[zlynx]

I like to nitpick and point out gets() can be used safely, as a stunt.

Memory map a read/write page and after that memory map a no-permissions guard page. Now you can safely use gets() to read a page size string without allowing a buffer overflow.

[kevincox]

Does gets() guarantee that it will write its output in order? If not it could in theory write after your guard page before touching the guard page itself. Of course I don't know if either the kernel or glibc would ever do this.

I think the only safe way to use gets() is with trusted input.

[Arnavion]

Why does the order matter?
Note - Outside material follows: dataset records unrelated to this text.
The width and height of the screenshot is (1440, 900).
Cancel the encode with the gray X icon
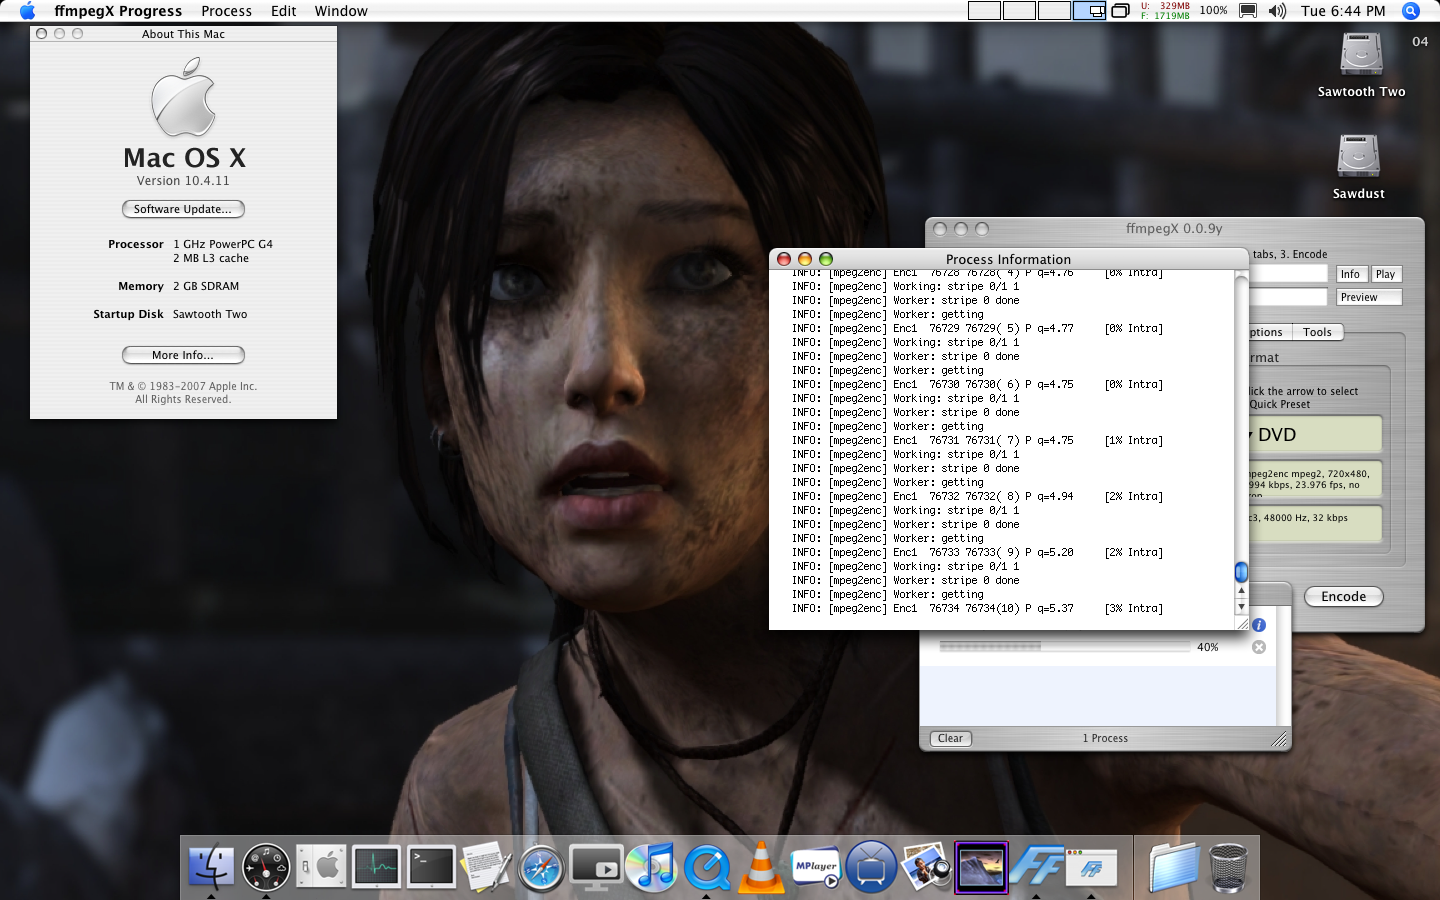1259,647
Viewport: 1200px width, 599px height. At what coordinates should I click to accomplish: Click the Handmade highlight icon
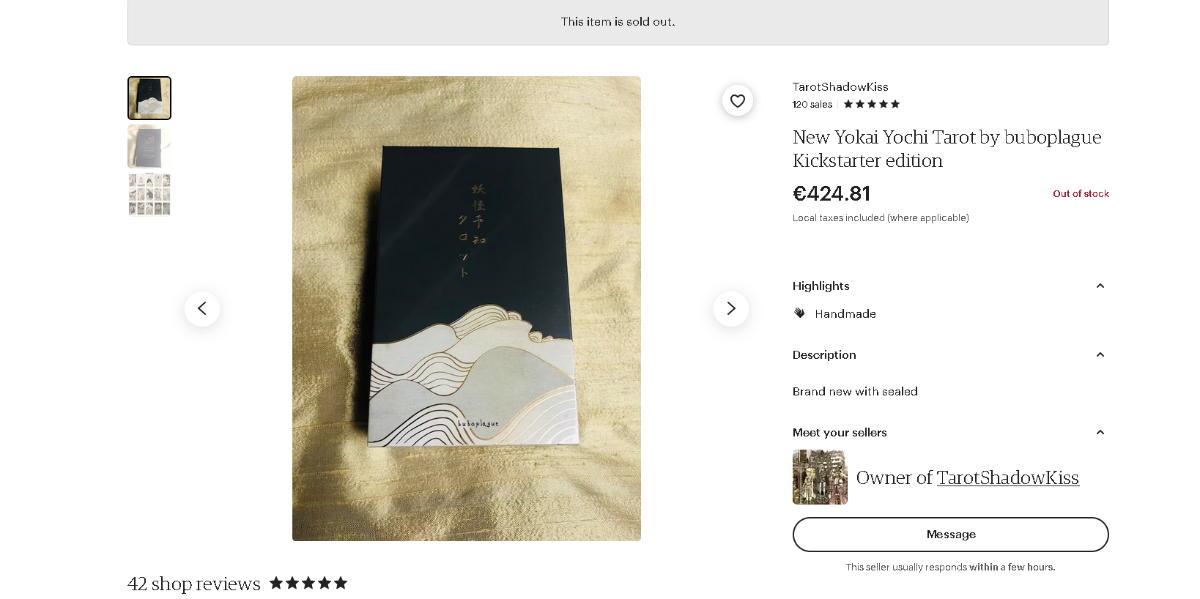click(800, 313)
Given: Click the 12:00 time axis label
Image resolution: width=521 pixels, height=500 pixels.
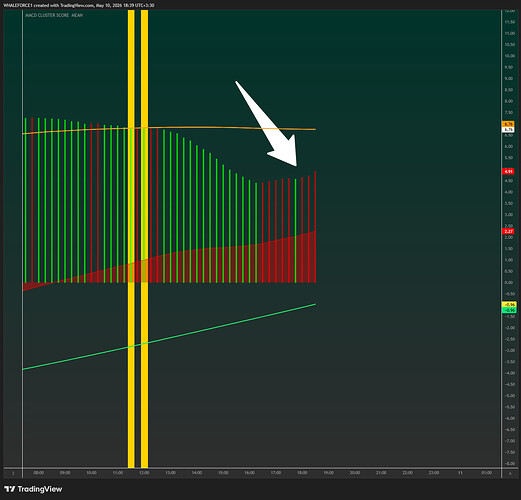Looking at the screenshot, I should 144,473.
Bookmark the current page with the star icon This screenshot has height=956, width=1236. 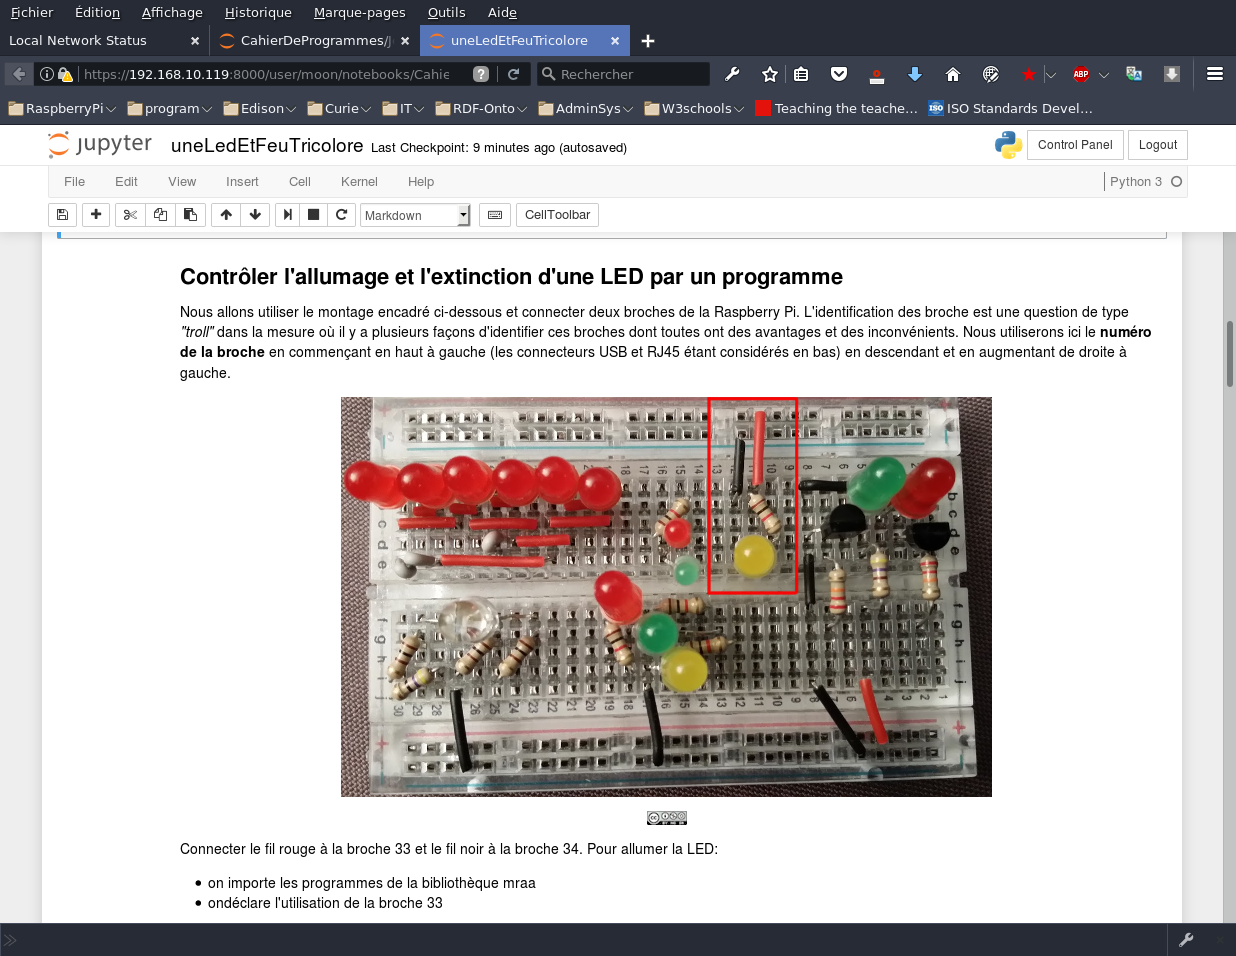(769, 73)
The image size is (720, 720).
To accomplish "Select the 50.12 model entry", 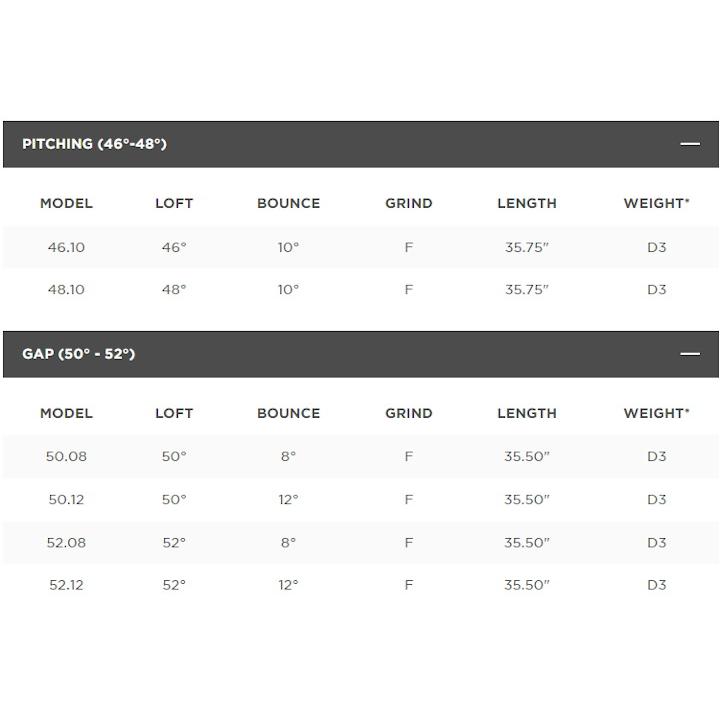I will (66, 499).
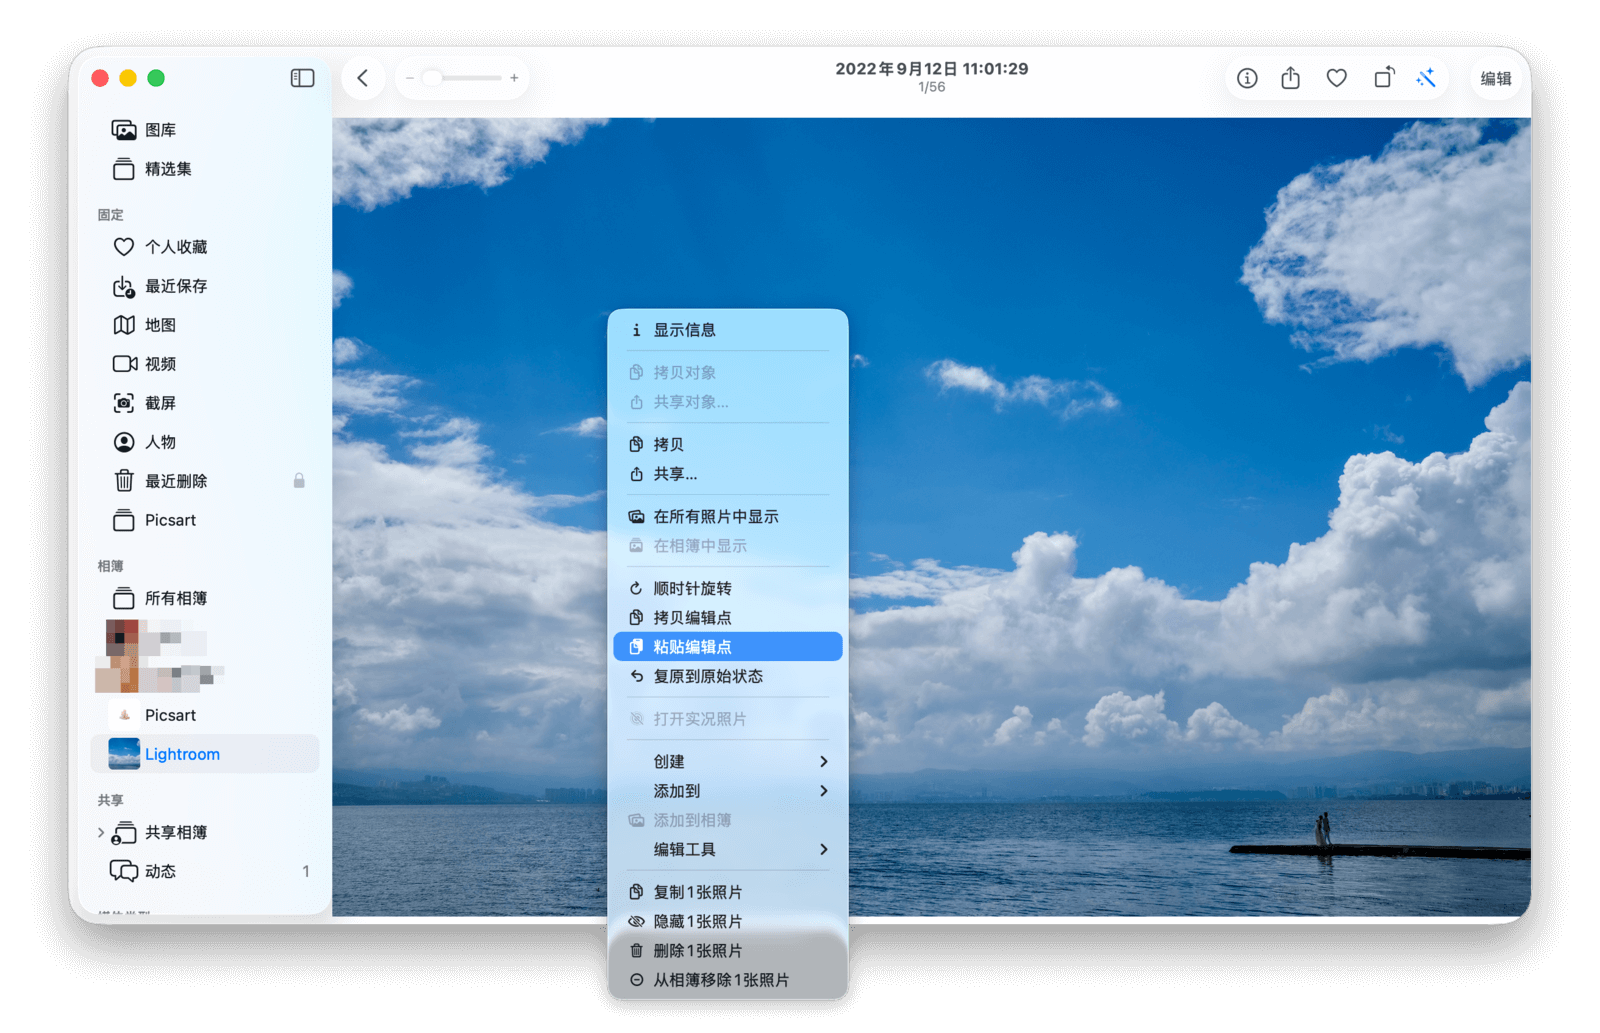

It'll only write to the guard page if the input string is long enough to necessitate it, in which case it was going to fault anyway regardless of which page it touched first.

Edit: I guess you're considering "used safely" to include reading a truncated string, in which case writing in order would allow the program to be written such that it recovers from the fault and reads the valid page-worth of string.

[kelnos]

I think the parent meant that if your string was longer than the size of the read/write page plus the size of the guard page, and if gets() is allowed to, say, write the string from the end to the beginning (I think this is unlikely, but let's say it could), then it would try to write the last character (first) all the way out beyond your guard page, possibly scribbling on some memory that the application had allocated for something else.

[tsimionescu]

If it can write past the guard page, even if your program faults afterwards, it could have already compromised the larger system. Not claiming that it can, just entertaining the what-if.

[jmgao]

You could hypothetically have a situation where libc has an arbitrarily large internal FILE* buffer (instead of reading a block, looking for a newline, and copying everything over immediately), and then copies in reverse, corrupting data after the guard page before it hits the guard page.

If there are other threads accessing data that happens to be placed after the guard page, bad things could happen, but this seems rather unlikely to be a real problem.

[Arnavion]

Ah, right. >2 pages-worth of input would break the scheme.

[gpm]

Or if you own both sides of stdin...

[Denvercoder9]

If we're nitpicking, doesn't this technically not still allow a buffer overflow, just negate the consequences of it?